- WORK TO COMPLETE -
Copy out the radio transcript below word for word, from start to finish.

TEXT BLOCK below:

ALEX CHADWICK, host:
Now to a young woman in California, Evelyn Martinez. Her mother fled the Civil War in El Salvador back in the 1980s. She came to Los Angeles with hundreds of thousands of others to settle and try to make a new life. Evelyn, who reports for Youth Radio, says her mother's memories of the guerrillas, the fighting in El Salvador, sometimes, they're all too close to the violent city life in East Los Angeles.
Ms. EVELYN MARTINEZ (Reporter, Youth Radio): My mom says she hated the night sky growing up. It was a place of danger. The thing is, my experience in East Los Angeles is no different. It's 2:30 a.m. and I'm tired, sleepy, trying to rest, because in a couple of hours, I have to go to school. The gunshots echoing in the street are scaring the hell out of me. I imagine guerrillas and soldiers climbing up the staircase of my apartment building. Visions I have and heard it from my mother. You see, a long time ago before I was born, there was a big civil war going on in my mom's homeland, in Sensuntepeque, Cabanas, El Salvador.
Ms. MARIA ISABEL TORRES: (Through Translator) She tells me that on the night of March 5th, 1984, soldiers came into her house and took her brother. They just tied him up and took him with them.
Ms. EVELYN MARTINEZ: My mom tells me that she fled at work only to find herself in between feuding gangs and police shooting at each other in our Los Angeles neighborhood, Abora(ph) Heights. I remember this one time when I was just about four and a half, my sister and I were playing when this guy bangs on our door, shot in the stomach and bleeding. My mom cracked open the door and he pushed it open. He begged my mom for help.
Ms. TORRES: (Through Translator) I'm sorry, but I have kids, she said. My mom says she saw the soldiers.
Ms. EVELYN MARTINEZ: But wait, she meant to say, the police. It's like she thinks she's still in El Salvador. It was the first time I witnessed my mother's trauma in action. After that day, my mom would often talk about her memories of war in her home country. She taught us about the dangers of the world and how to deal with them.

End of TEXT BLOCK.
INFORMATION GIVEN below:

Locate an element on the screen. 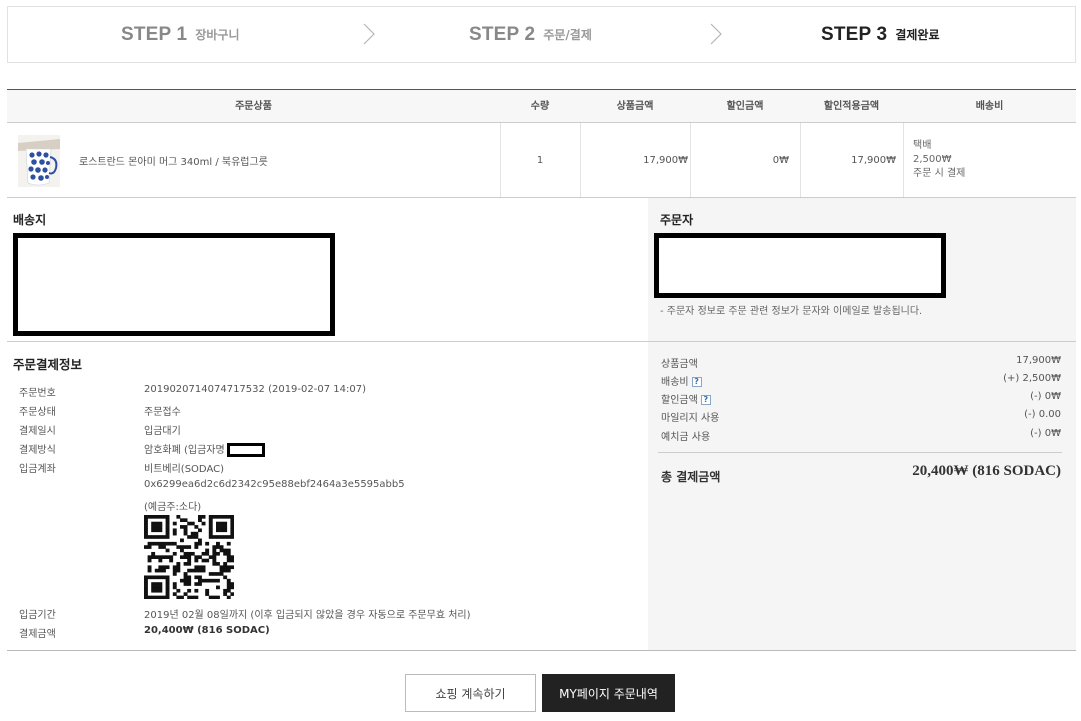 The width and height of the screenshot is (1081, 721). step-cart: STEP 1 장바구니 is located at coordinates (180, 34).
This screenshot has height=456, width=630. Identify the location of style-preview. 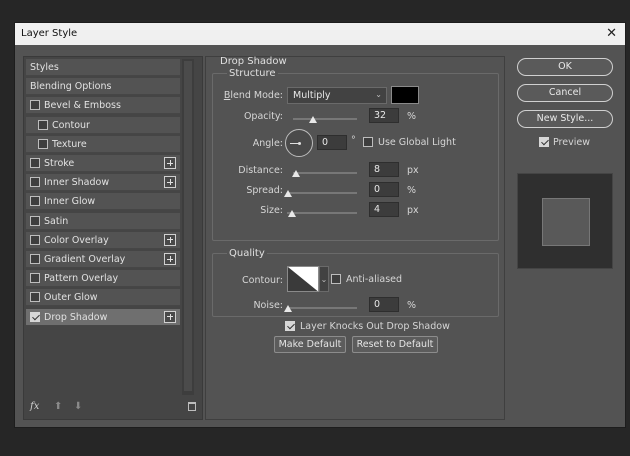
(565, 221).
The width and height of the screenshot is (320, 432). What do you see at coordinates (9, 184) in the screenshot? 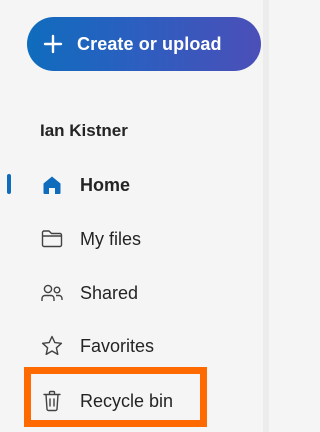
I see `active-indicator` at bounding box center [9, 184].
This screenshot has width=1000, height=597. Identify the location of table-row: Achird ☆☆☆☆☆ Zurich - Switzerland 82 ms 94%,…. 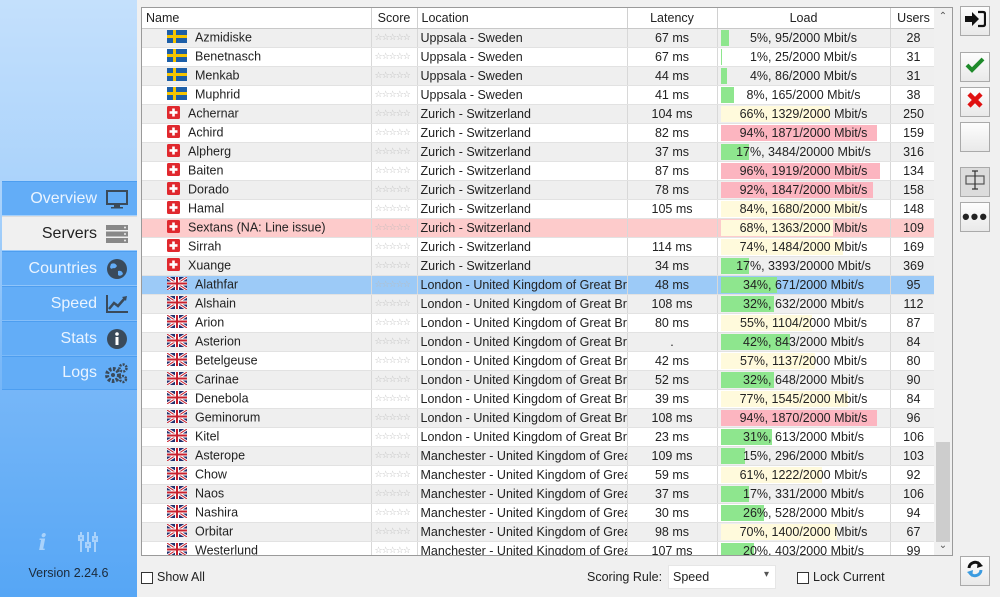
(540, 133).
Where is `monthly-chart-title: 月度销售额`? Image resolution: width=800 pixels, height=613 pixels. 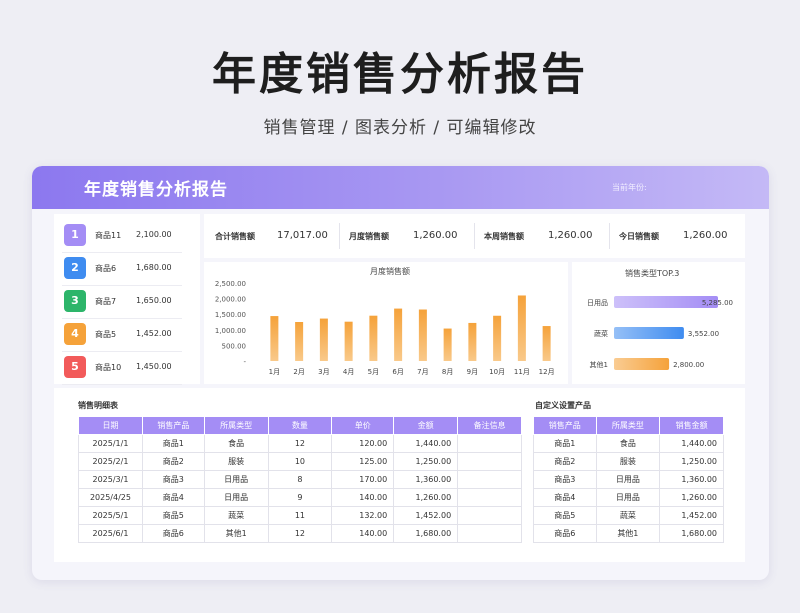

End of INFORMATION GIVEN.

- OUTPUT FOR THIS TASK -
ALEX CHADWICK, host:
Now to a young woman in California, Evelyn Martinez. Her mother fled the Civil War in El Salvador back in the 1980s. She came to Los Angeles with hundreds of thousands of others to settle and try to make a new life. Evelyn, who reports for Youth Radio, says her mother's memories of the guerrillas, the fighting in El Salvador, sometimes, they're all too close to the violent city life in East Los Angeles.
Ms. EVELYN MARTINEZ (Reporter, Youth Radio): My mom says she hated the night sky growing up. It was a place of danger. The thing is, my experience in East Los Angeles is no different. It's 2:30 a.m. and I'm tired, sleepy, trying to rest, because in a couple of hours, I have to go to school. The gunshots echoing in the street are scaring the hell out of me. I imagine guerrillas and soldiers climbing up the staircase of my apartment building. Visions I have and heard it from my mother. You see, a long time ago before I was born, there was a big civil war going on in my mom's homeland, in Sensuntepeque, Cabanas, El Salvador.
Ms. MARIA ISABEL TORRES: (Through Translator) She tells me that on the night of March 5th, 1984, soldiers came into her house and took her brother. They just tied him up and took him with them.
Ms. EVELYN MARTINEZ: My mom tells me that she fled at work only to find herself in between feuding gangs and police shooting at each other in our Los Angeles neighborhood, Abora(ph) Heights. I remember this one time when I was just about four and a half, my sister and I were playing when this guy bangs on our door, shot in the stomach and bleeding. My mom cracked open the door and he pushed it open. He begged my mom for help.
Ms. TORRES: (Through Translator) I'm sorry, but I have kids, she said. My mom says she saw the soldiers.
Ms. EVELYN MARTINEZ: But wait, she meant to say, the police. It's like she thinks she's still in El Salvador. It was the first time I witnessed my mother's trauma in action. After that day, my mom would often talk about her memories of war in her home country. She taught us about the dangers of the world and how to deal with them.